(Page)

March 2025 Alum of the Month: Emily Pressman ’98
Hotchkiss Alum of the Month

Fifty years ago, 89 students arrived in Lakeville and ushered in a new era of women and girls at Hotchkiss. Throughout the 2024-25 academic year, Hotchkiss will reflect on their inspiring legacy, pay tribute to the achievements of students who followed in their footsteps, and gratefully acknowledge all members of the Hotchkiss community who boldly helped steer the School forward.


By Erin Reid P’01,’05

Hotchkiss Alum of the Month March 2025 Emily Pressman

Emily Pressman ’98 found her passion for history at Hotchkiss, and it has guided her career in education. “Tom Drake’s modern European history classes taught me how to think and write like a historian and to frame the kind of analytical questions that uncover the complexity of the past,” she said. Pressman currently serves as dean of teaching and learning at St. Andrew’s School in Delaware, and she is the recent chair of the school’s History Department.

Pressman grew up on Hotchkiss’s campus as a “fac brat,” she says. “It was quite evident to me, even as a youngster, how lucky I would be if I had the opportunity to attend. Hotchkiss was full of incredible people from all over the world who were excited to build an intentional community together.”

She made the most of her time as a student. Her career choice was heavily influenced by her parents—Lou Pressman P'98 and Kathy Pressman P'98, who were both “brilliant” teachers—as well as many Hotchkiss faculty members. “Without Pat Jones and Tom Drake as teachers and mentors, I absolutely wouldn’t be who I am.”

Being the daughter of two teachers initially made Pressman reluctant to teach. “I was envisioning law school as a possible future path, but a few months into my senior year at Hotchkiss, Mr. Drake offered me the opportunity to pursue an independent study and serve as a teaching assistant for his modern European history class. I got to help plan and prepare for classes, facilitate discussion, and teach a whole unit. I felt inspired in my work with history in an entirely new way, and I vividly remember a particular discussion in that class when I thought to myself, ‘Now I understand why people do this for their whole lives.’”

(Problem) Name every person the Emily Pressman profile above mentions, other than Emily Pressman herself.

(Recorded information)
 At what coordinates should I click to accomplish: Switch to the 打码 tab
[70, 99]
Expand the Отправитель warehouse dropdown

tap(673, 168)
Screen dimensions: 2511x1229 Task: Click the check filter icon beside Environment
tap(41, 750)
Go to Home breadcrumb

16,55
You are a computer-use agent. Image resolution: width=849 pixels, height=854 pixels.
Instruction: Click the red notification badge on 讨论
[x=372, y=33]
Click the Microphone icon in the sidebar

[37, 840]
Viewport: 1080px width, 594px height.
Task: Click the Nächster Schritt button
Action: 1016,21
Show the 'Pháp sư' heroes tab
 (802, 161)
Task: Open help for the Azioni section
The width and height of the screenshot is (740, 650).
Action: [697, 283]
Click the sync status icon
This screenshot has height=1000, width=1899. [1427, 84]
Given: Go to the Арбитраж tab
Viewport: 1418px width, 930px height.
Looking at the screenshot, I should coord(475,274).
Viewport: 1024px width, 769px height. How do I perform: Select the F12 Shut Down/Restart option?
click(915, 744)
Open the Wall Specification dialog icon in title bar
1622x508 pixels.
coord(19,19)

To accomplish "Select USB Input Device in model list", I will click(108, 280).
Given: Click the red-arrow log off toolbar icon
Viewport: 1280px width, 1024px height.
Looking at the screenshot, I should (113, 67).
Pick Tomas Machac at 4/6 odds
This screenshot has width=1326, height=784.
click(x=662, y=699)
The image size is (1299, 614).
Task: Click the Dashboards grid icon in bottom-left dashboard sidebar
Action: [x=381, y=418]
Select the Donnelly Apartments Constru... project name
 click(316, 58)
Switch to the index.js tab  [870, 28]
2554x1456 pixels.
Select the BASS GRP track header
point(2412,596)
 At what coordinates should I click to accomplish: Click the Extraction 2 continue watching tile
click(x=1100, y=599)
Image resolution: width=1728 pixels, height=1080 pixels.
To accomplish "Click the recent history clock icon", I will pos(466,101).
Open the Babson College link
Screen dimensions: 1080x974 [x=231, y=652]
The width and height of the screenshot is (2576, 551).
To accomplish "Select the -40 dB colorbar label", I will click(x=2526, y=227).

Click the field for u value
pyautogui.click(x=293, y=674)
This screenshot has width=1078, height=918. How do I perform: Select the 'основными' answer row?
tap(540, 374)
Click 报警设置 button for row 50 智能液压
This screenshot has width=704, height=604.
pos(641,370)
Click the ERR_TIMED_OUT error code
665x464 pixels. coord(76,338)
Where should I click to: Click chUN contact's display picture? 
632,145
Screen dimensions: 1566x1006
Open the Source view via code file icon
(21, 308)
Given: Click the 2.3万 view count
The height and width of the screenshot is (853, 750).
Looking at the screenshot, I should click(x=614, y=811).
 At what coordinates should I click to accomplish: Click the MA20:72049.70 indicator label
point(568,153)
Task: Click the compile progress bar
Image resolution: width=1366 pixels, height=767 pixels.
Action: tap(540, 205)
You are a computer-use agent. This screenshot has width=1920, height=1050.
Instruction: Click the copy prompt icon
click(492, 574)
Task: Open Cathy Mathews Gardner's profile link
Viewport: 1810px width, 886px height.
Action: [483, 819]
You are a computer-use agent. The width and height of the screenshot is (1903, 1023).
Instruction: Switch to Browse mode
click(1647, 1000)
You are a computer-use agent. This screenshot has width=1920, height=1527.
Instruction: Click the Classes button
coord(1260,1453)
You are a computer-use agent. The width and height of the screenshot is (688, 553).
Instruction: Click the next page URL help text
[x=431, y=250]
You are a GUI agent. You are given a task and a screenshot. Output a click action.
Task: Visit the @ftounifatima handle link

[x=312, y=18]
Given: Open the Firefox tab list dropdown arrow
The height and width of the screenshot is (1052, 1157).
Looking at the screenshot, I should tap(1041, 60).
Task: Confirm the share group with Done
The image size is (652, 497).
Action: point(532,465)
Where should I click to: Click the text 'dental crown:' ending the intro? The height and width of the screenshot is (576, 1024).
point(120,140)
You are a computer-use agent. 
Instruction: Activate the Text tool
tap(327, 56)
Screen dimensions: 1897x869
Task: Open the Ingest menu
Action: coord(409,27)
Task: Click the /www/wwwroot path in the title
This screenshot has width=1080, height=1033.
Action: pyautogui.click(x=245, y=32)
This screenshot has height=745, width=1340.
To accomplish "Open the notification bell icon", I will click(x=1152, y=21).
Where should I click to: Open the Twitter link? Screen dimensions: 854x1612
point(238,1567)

(Answer below)
Erin Reid
Tom Drake
Lou Pressman
Kathy Pressman
Pat Jones